EXERCISE DESCRIPTION: The entries below contain pictures. Write out only the lines from the line with "[Visit Blue Sky Plumbing on YouTube]" up to and including the line with "Оптовикам (428, 1791)", exactly, without them.

SUPPLIED RECORDS:

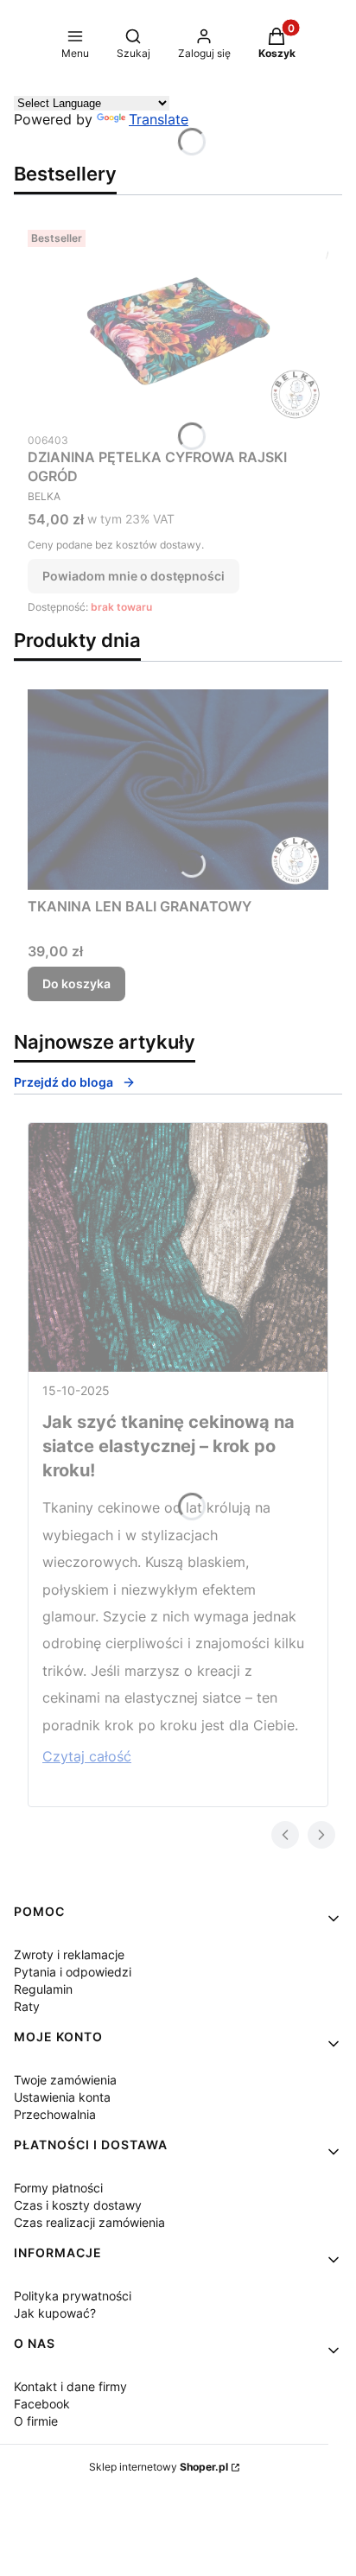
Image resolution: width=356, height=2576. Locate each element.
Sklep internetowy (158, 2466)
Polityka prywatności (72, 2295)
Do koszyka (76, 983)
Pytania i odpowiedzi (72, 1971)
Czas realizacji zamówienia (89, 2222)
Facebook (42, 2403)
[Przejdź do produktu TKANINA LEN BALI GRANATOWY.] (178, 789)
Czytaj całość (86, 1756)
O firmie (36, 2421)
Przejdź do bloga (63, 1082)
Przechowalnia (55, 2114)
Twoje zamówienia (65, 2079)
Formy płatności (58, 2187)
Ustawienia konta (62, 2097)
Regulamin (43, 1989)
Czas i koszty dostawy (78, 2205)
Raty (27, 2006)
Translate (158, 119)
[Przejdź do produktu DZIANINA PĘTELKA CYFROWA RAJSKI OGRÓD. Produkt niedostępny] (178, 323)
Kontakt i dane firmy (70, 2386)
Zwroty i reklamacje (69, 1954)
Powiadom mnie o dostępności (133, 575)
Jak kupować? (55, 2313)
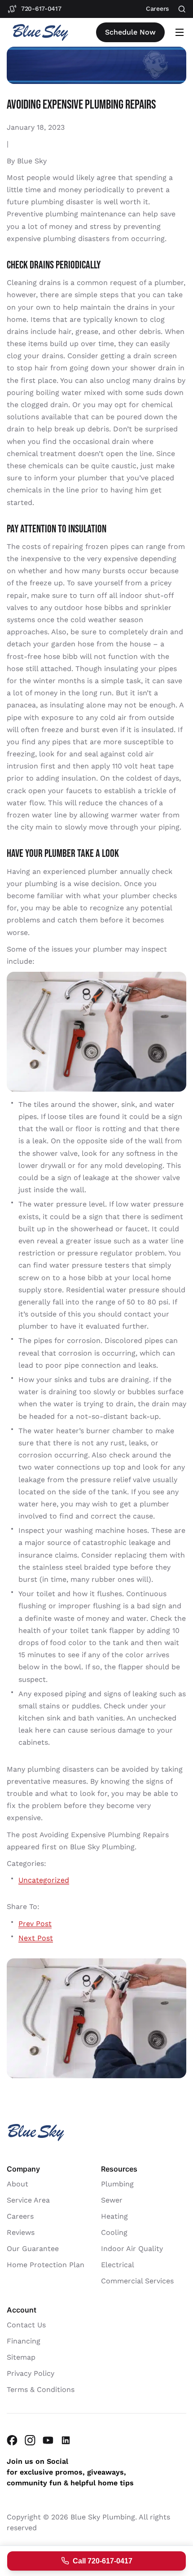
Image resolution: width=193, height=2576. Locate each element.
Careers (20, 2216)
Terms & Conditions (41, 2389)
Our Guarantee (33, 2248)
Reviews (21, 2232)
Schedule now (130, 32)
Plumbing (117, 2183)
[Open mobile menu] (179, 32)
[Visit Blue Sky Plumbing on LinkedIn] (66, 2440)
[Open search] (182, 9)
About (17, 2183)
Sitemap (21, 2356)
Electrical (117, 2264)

* * *

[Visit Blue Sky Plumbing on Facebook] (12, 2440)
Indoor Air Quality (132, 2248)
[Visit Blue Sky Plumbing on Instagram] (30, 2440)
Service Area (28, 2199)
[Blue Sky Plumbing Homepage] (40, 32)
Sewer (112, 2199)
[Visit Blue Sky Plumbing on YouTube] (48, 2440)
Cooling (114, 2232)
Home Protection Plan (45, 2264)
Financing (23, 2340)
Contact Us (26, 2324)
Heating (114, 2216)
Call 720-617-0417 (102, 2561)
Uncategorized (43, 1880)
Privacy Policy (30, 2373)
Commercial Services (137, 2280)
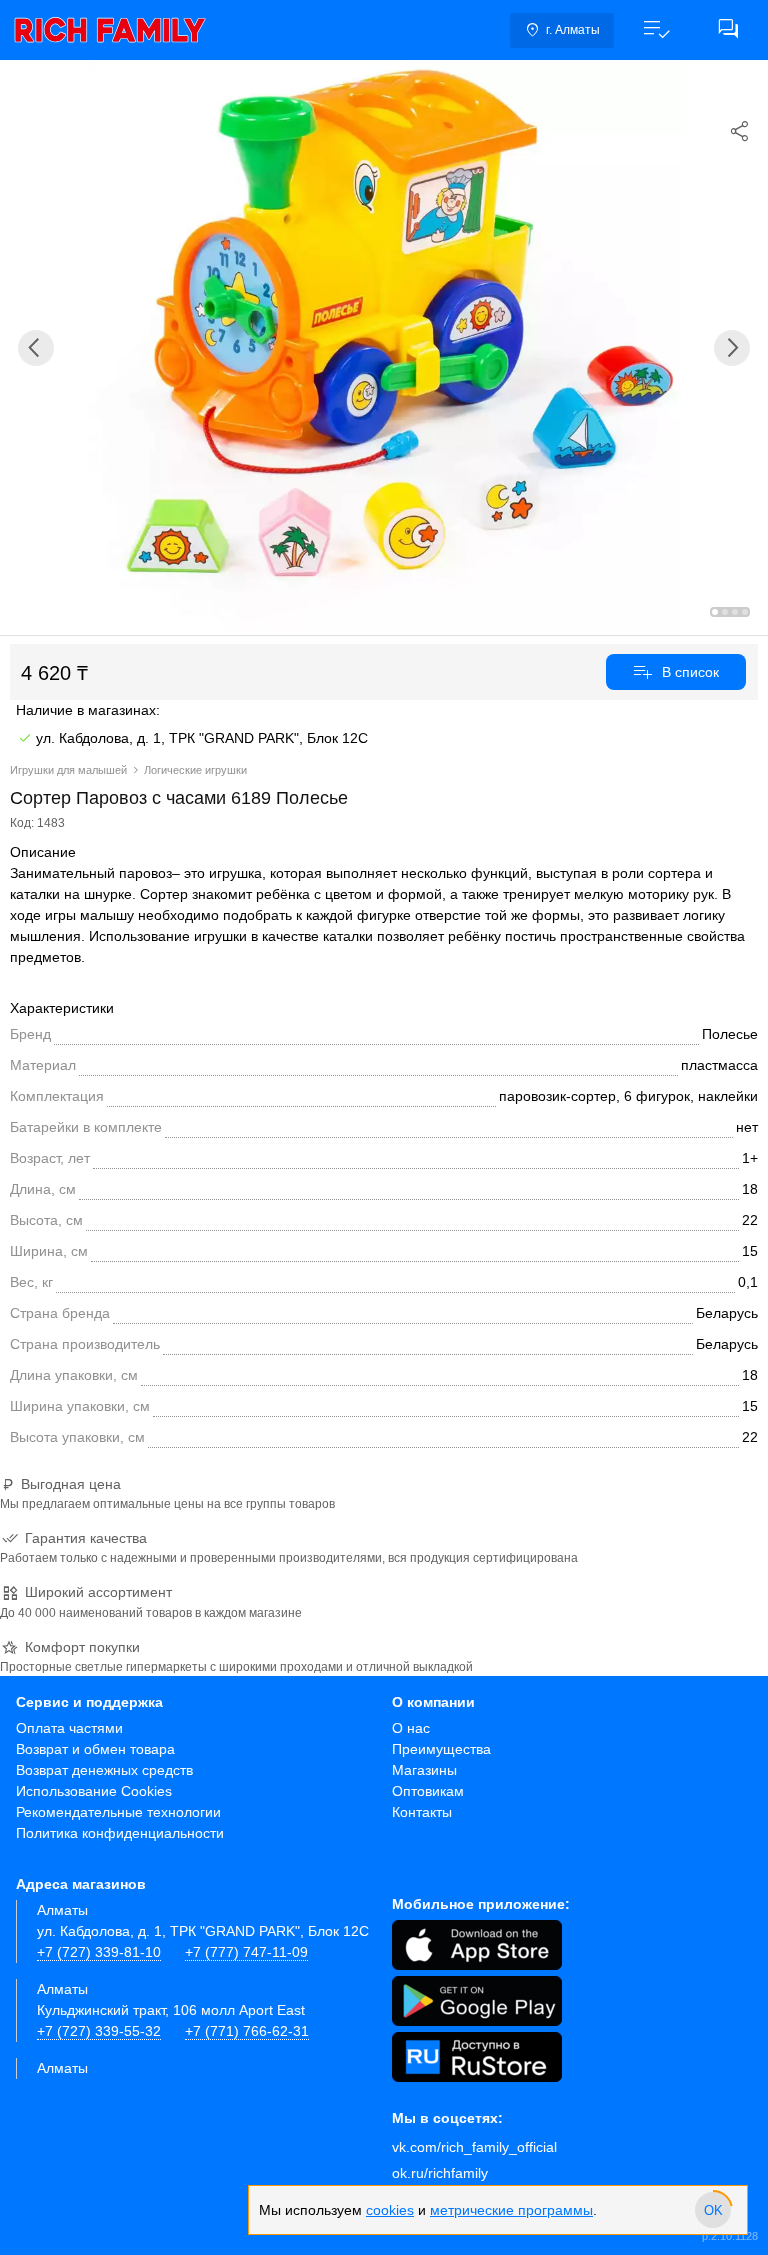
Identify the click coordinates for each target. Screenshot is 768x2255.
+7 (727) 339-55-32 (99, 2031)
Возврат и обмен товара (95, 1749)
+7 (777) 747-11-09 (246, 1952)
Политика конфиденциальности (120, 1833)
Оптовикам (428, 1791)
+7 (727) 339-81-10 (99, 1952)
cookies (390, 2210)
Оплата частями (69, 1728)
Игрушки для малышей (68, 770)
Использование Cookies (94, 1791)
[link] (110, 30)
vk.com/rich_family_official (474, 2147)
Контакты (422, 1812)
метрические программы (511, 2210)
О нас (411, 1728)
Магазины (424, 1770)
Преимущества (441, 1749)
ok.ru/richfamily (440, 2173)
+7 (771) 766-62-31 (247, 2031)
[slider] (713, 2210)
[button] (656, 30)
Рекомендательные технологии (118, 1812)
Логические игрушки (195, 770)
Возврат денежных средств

--

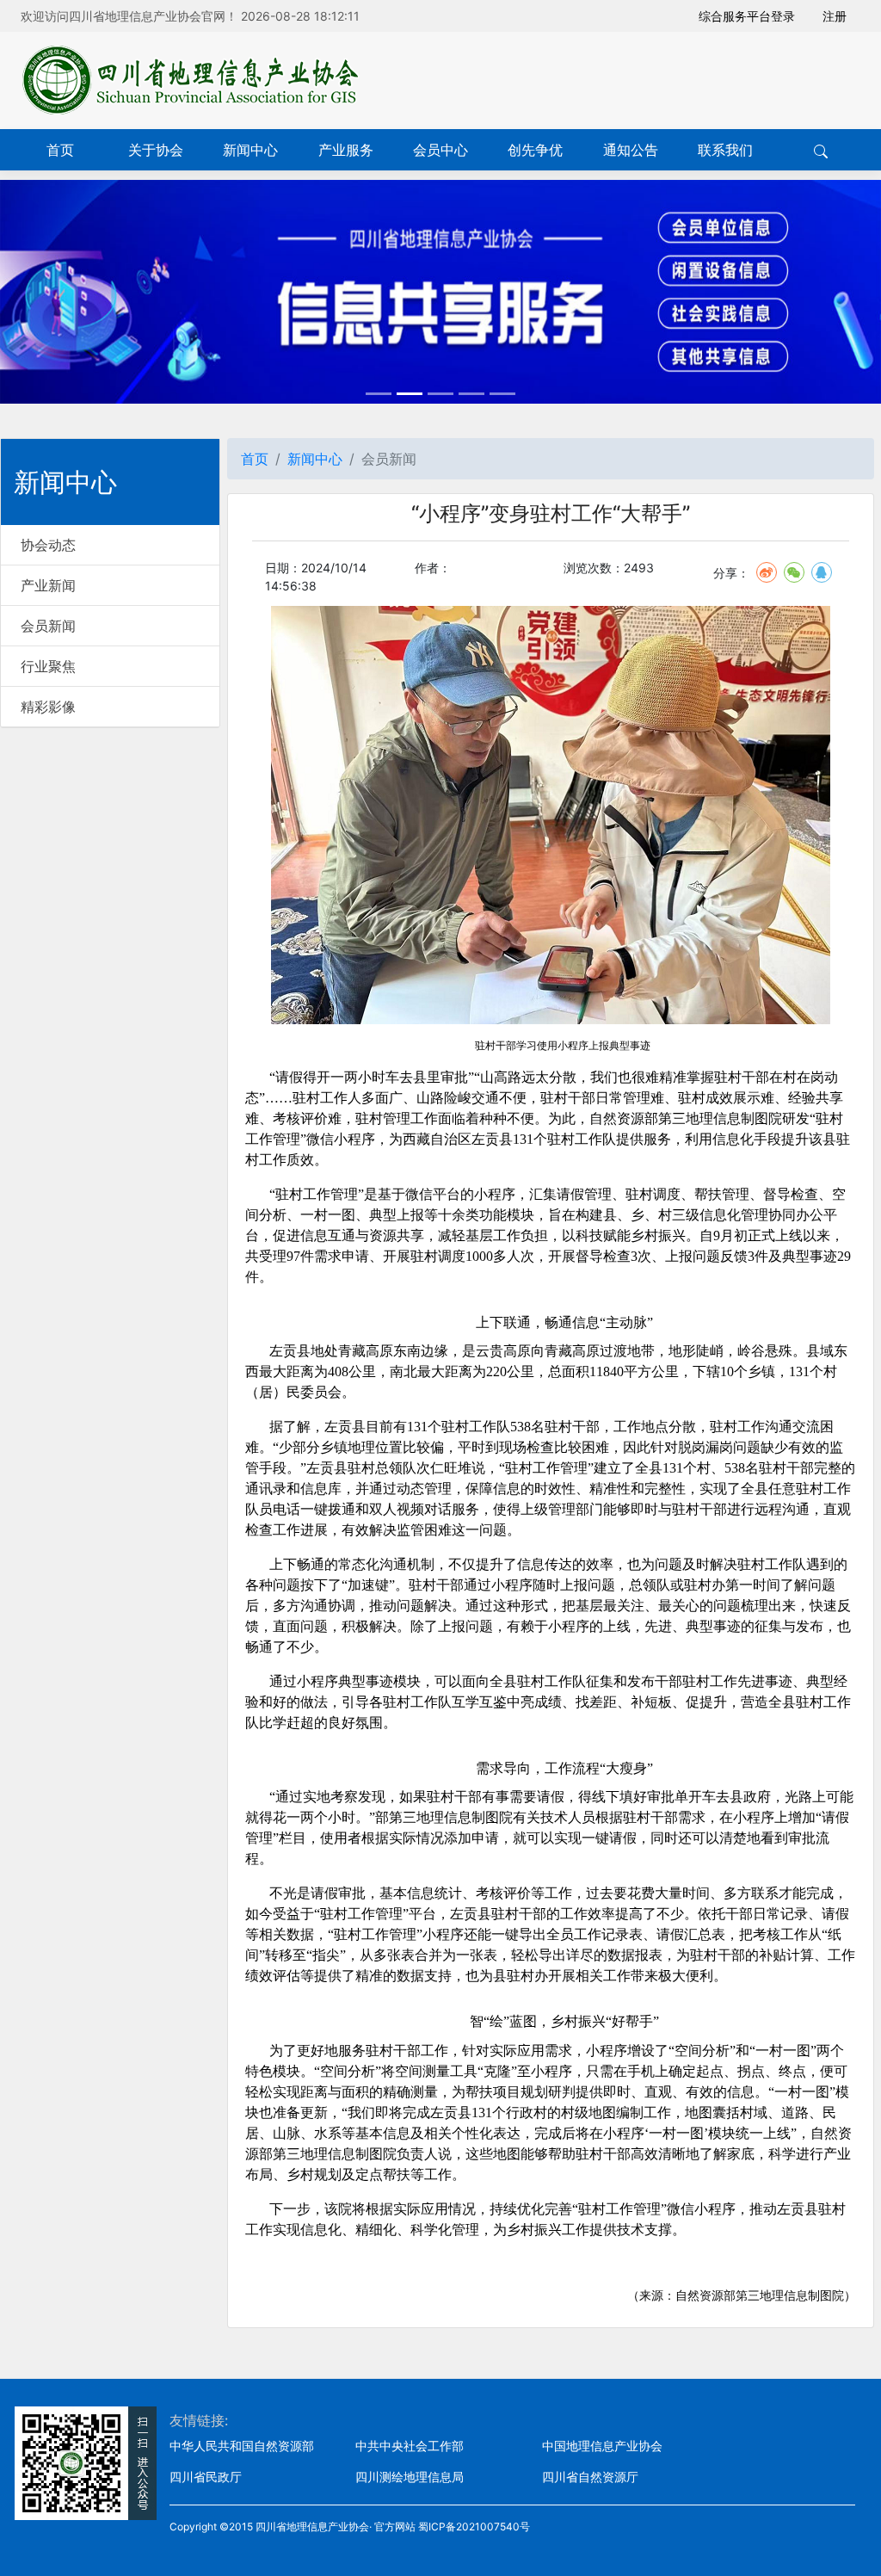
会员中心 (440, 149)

RESULT OF THE TASK:
[Visit Blue Sky Plumbing on YouTube] (48, 2440)
Cooling (114, 2232)
Home Protection Plan (45, 2264)
Financing (23, 2340)
Contact Us (26, 2324)
Heating (114, 2216)
Call 720-617-0417 (102, 2561)
Uncategorized (43, 1880)
Privacy Policy (30, 2373)
Commercial Services (137, 2280)
Identify the click coordinates for each target. Screenshot is 768x2255.
+7 (727) 339-55-32 (99, 2031)
Возврат и обмен товара (95, 1749)
+7 (777) 747-11-09 (246, 1952)
Политика конфиденциальности (120, 1833)
Оптовикам (428, 1791)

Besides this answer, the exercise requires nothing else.